(da “Etna vulcano del mondo. A Muntagna nel Patrimonio Mondiale Unesco”, 2013, Villaggio Maori edizioni, pag.63-67)
di Salvo Caffo
Luoghi in cui mi sento bene, sull’Etna, ce ne sono diversi. Spazi nei quali ci si sente assorbiti, accolti, “facenti parte di”. Tra tutti, la Valle del Bove, scrigno di rara bellezza e pregnanza geologica, nel quale sono conservate le testimonianze di radicali cambiamenti nei meccanismi di formazione e risalita dei magmi etnei, rappresenta per me un territorio speciale non soltanto come luogo di studio, ma anche e soprattutto sul piano emozionale. È in questo contesto che ho avuto la possibilità di crescere sia come uomo che come vulcanologo. Un enorme libro stratigrafico dove nel corso di centinaia di anni le pagine rocciose hanno visto impegnati nella loro lettura e interpretazione intere schiere di geologi che ci hanno consentito di arrampicarci sulle loro possenti spalle e di spingere il nostro sguardo verso un orizzonte più vasto. È in questa immensa valle che ho iniziato il mio cammino di giovane geologo e successivamente di vulcanologo del Parco dell’Etna.

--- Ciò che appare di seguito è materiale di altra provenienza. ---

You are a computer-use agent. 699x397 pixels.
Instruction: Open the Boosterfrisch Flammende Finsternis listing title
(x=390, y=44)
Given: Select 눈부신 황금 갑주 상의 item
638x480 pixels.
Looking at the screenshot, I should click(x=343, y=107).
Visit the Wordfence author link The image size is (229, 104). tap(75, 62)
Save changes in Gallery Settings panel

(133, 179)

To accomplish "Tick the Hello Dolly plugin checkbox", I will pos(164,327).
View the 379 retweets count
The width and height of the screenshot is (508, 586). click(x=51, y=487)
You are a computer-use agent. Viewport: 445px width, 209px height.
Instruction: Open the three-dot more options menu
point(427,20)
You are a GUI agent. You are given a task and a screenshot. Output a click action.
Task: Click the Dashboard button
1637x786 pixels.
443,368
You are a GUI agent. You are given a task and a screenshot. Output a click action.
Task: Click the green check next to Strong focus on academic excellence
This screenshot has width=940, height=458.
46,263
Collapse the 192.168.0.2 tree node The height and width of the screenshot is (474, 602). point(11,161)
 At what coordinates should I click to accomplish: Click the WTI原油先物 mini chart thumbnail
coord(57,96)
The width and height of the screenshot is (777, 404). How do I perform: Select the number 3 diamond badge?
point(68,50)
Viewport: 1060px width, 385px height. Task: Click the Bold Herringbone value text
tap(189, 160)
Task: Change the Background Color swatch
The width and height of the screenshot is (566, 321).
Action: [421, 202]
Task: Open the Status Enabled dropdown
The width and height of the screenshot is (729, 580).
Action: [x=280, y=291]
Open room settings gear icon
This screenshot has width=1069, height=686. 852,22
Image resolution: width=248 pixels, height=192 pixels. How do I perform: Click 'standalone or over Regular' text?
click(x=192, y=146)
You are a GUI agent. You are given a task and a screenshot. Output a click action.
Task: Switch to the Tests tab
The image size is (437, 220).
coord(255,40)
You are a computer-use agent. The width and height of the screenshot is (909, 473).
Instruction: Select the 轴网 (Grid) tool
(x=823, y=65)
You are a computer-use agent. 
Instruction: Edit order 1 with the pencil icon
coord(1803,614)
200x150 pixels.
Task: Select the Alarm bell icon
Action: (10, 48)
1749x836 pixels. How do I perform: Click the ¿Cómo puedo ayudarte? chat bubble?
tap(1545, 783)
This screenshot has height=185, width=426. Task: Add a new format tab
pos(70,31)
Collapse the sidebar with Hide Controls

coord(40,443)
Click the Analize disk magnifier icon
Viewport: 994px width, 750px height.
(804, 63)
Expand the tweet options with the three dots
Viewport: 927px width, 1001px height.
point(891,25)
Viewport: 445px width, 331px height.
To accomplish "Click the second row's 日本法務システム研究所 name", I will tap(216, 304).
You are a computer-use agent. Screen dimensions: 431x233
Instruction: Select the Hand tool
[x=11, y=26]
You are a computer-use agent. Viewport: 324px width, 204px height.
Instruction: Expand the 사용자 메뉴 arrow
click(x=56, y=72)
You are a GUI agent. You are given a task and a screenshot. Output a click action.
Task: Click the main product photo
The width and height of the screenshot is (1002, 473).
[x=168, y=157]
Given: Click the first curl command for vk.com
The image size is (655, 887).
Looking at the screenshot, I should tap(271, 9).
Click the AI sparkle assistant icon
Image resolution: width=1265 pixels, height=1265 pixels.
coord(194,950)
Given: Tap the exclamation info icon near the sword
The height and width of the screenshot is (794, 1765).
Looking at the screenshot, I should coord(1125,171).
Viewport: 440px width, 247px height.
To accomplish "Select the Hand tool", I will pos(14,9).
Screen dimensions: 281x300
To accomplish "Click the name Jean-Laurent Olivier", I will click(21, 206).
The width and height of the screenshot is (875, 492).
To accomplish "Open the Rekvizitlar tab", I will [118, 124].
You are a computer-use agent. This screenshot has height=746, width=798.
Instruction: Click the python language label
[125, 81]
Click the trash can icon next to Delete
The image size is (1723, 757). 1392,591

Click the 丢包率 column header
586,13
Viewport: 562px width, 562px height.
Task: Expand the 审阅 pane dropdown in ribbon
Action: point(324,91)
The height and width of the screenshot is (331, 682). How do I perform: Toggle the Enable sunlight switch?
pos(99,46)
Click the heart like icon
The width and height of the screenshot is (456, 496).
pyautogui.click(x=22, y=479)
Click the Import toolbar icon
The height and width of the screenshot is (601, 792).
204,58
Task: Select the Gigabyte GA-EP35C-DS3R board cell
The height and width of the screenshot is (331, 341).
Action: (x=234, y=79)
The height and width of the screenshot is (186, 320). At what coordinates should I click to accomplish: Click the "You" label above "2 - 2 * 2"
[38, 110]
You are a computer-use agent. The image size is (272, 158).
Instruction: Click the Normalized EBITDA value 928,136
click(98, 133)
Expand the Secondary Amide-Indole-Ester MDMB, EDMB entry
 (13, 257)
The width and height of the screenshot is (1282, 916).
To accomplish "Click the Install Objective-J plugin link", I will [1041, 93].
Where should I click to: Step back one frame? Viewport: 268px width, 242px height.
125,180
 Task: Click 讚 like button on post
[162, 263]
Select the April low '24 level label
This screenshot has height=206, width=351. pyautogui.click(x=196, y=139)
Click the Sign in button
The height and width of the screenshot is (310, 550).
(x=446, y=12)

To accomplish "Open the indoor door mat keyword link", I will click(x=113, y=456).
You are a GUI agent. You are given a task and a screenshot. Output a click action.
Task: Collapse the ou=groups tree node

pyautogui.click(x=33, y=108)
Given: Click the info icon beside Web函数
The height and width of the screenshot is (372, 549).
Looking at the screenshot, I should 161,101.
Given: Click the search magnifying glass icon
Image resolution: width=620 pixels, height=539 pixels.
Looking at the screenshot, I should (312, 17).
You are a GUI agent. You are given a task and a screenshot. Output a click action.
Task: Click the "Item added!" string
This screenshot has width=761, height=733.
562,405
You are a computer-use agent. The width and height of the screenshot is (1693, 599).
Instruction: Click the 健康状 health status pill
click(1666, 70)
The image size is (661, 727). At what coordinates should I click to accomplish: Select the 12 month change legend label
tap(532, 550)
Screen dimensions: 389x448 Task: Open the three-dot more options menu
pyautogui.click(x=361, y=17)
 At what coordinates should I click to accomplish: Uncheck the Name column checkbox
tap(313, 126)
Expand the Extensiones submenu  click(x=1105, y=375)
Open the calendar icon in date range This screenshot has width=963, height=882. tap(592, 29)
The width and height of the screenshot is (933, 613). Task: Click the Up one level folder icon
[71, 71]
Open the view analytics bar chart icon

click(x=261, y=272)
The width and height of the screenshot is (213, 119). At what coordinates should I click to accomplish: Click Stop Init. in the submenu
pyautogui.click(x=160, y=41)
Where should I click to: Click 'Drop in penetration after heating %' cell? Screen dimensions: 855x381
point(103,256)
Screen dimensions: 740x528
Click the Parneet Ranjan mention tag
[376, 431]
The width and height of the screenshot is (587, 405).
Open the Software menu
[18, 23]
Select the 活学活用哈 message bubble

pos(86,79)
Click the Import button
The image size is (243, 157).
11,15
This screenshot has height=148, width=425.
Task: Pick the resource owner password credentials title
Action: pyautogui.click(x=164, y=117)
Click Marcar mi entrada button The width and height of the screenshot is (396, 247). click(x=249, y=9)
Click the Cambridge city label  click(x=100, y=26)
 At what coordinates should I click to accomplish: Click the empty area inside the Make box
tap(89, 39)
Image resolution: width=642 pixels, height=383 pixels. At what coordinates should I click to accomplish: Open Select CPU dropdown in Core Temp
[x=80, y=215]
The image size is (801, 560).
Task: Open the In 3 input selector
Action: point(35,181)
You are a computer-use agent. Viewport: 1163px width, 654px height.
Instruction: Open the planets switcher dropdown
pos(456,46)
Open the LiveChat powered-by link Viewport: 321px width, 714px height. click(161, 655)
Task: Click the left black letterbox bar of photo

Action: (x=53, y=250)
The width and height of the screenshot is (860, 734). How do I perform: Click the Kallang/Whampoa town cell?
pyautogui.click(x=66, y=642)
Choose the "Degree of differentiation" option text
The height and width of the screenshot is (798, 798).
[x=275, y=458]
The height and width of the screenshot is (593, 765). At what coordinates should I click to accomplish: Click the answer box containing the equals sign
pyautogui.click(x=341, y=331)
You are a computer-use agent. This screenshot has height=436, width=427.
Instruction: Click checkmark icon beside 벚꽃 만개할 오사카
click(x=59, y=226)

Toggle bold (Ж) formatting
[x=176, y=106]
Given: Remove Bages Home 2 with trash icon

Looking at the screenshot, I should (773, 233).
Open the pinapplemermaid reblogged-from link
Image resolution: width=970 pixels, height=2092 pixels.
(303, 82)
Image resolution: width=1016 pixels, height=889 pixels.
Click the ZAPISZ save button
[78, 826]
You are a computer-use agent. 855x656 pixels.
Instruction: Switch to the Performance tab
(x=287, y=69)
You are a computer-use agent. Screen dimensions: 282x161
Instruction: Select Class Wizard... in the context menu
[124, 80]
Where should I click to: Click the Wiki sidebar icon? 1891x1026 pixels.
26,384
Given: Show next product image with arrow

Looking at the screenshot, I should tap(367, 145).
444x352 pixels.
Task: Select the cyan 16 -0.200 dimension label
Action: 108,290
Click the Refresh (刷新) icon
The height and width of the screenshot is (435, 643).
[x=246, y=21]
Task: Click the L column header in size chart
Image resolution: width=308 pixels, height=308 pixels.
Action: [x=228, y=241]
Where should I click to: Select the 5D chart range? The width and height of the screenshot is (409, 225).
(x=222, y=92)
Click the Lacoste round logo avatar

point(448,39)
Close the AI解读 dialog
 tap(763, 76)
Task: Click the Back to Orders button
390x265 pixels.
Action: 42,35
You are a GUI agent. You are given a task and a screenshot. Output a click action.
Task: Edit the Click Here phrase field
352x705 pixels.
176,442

Affacciarsi dall’orlo dell’ex Pian del Lago e osservare quella larga parte del settore sud-orientale del complesso vulcanico etneo dalla caratteristica forma a ferro di cavallo e immaginarsi la complessa storia geologica dell’Etna. Analizzare il fondo valle, prevalentemente ricoperto da colate laviche storiche e recenti, la cui superficie scoriacea conferisce all’insieme un aspetto apparentemente uniforme, e vedere che in posizione mediana rimane uno degli apparati eruttivi dei Monti Centenari, formatisi durante l’eruzione del 1852-53. Verso nord scorgere Monte Simone, generato dall’eruzione del 1811-12 e verso est scrutare gli spuntoni rocciosi di Rocca Musarra e Rocca Capra, resti di passati collassi calderici . Guardare dentro quei 37 Km2 di paesaggio selvaggio delimitato a sud dalla Serra del Salifizio e dalla Schiena dell’Asino e a nord da quella delle Concazze, passando attraverso la Serra della Giannicola, mi porta alla mente le tante escursioni fatte da studente universitario prima e da vulcanologo del Parco dopo. Tante volte ho attraversato questa parte così importante del mito etneo con il privilegio di accompagnare gente proveniente da ogni parte del mondo e ogni volta è stata un’esperienza unica e profonda.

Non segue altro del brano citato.